_Instructions to follow_: Filter the records for "icon" and keep each line that has it.

_Input material_:
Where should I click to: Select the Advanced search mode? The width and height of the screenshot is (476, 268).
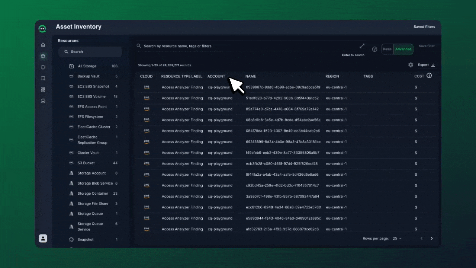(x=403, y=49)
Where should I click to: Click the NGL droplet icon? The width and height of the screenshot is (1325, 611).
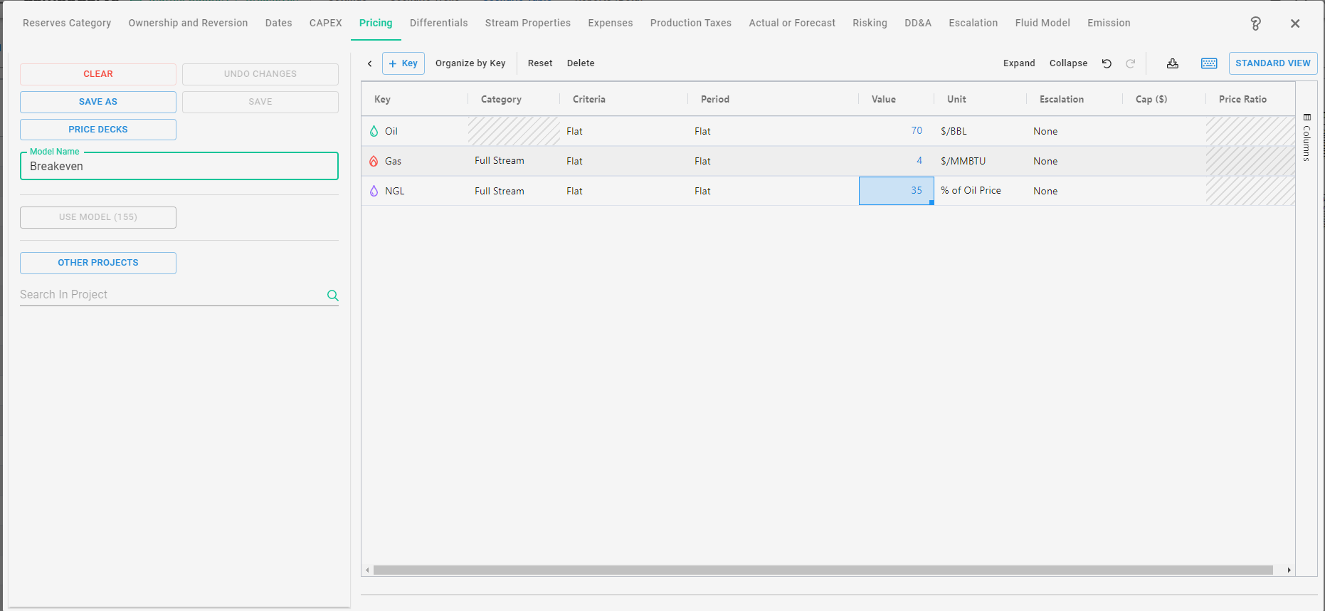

...

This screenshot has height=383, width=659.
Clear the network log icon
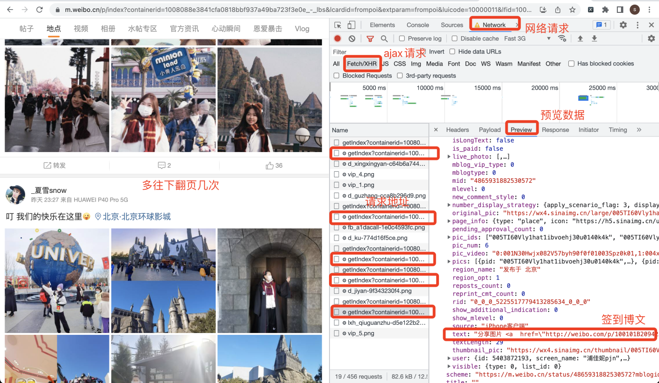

_Exercise result_:
Where should I click to: Click the NGL droplet icon? The width and height of the screenshot is (1325, 611).
Clear the network log icon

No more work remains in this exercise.